Defining the two laparoscopic techniques of laparoscopic VVF repair with and without omental flaps is long overdue as there has been a lack of clarity in the literature. Our technique of laparoscopic extravesical VVF repair is essentially unchanged since we first described the technique in 1999. The only exception is after that case we no longer used omental interposition.

The decision with regard to approach, technique, interposition grafts, and layers of closure remains controversial and remains a personal decision based upon a surgeon’s experience and comfort level. Thus, a surgeon’s decision to approach a VVF vaginally, laparoscopically or via a laparotomy is based primarily on their skill, comfort, and ability. The best technique and surgical approach are those chosen by an experienced surgeon with a specific approach. Vasavada and Raz [26] said it most eloquently: “The best chance for ultimate success of vesicovaginal fistula repair is achieved not only with the first repair, but also the approach most familiar to the surgeon.”

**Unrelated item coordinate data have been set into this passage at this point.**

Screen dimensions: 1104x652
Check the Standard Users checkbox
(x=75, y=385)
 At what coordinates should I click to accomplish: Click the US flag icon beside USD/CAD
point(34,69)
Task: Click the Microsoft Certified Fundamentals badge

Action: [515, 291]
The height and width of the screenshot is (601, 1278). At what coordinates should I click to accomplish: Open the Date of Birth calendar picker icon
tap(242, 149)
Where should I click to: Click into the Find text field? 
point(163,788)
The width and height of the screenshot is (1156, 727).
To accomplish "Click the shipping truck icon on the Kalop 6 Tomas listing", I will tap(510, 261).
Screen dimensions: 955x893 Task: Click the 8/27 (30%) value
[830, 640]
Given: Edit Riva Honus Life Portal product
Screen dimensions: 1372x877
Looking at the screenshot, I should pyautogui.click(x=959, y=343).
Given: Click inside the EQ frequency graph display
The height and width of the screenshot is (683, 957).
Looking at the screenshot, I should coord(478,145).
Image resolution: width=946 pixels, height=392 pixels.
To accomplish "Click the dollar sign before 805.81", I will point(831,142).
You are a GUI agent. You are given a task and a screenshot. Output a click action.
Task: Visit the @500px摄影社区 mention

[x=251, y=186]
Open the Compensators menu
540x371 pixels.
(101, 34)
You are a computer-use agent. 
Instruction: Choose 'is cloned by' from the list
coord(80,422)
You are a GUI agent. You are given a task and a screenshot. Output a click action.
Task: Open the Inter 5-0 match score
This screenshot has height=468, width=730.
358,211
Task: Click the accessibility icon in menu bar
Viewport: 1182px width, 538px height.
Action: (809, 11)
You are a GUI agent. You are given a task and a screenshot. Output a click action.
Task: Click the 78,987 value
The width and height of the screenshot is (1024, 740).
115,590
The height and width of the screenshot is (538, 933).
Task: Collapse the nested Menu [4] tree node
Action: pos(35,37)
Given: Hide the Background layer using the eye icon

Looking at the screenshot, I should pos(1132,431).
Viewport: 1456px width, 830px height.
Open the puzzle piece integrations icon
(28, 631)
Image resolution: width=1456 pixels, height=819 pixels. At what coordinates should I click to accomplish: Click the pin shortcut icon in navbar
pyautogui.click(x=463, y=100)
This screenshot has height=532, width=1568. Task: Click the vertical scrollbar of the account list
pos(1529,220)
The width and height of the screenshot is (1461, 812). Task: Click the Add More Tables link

No matter which approach decided upon, the authors believe that the most important aspects of VVF repair remain adequate dissection, a watertight seal, and good postoperative bladder decompression to allow for tissue healing. Our series of laparoscopic VVF repair is currently the largest series in the published indexed literature and suggests that the laparoscopic extravesical technique without an omental flap in non-irradiated tissue is equally as effective in primary or recurrent cases of VVF.